AIM OF THE EXERCISE:
Where the string "will" appears in a line of the data, show that line.

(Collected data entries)
______________________________

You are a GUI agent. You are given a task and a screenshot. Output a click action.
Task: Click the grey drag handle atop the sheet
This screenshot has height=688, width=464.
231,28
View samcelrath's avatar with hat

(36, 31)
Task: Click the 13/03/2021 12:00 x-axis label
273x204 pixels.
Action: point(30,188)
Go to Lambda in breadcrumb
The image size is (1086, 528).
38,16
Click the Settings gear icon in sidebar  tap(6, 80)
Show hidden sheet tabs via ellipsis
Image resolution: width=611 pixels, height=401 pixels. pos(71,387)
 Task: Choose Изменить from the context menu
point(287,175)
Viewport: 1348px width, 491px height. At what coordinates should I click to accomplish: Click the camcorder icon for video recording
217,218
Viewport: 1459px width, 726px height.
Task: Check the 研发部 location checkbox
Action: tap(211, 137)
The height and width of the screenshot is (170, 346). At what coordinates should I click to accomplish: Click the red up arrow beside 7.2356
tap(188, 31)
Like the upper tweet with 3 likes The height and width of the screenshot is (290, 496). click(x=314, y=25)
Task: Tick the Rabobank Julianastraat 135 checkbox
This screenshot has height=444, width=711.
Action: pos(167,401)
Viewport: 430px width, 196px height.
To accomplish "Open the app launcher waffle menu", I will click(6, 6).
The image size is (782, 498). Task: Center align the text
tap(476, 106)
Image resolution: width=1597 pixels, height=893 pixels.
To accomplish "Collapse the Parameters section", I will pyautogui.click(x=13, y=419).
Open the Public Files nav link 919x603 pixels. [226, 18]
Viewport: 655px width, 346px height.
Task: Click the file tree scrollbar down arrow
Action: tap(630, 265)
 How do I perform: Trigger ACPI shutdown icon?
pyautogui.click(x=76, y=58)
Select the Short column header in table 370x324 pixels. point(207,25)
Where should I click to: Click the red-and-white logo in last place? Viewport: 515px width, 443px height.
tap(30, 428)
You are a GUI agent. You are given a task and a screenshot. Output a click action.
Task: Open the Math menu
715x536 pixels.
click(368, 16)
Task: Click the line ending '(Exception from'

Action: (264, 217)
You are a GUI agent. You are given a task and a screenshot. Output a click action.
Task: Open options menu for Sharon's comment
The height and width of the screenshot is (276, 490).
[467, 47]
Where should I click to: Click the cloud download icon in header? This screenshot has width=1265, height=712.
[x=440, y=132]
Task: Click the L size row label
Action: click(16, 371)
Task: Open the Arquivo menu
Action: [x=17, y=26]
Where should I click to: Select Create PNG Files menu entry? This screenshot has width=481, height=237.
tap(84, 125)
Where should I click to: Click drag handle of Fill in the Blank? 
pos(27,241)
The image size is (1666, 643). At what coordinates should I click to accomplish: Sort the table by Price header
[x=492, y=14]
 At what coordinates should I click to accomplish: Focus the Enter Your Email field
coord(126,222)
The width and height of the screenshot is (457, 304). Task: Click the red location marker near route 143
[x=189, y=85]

______________________________

SOLUTION TO THE EXERCISE:
To accomplish "Open the app launcher waffle menu", I will click(6, 6).
To accomplish "Collapse the Parameters section", I will pyautogui.click(x=13, y=419).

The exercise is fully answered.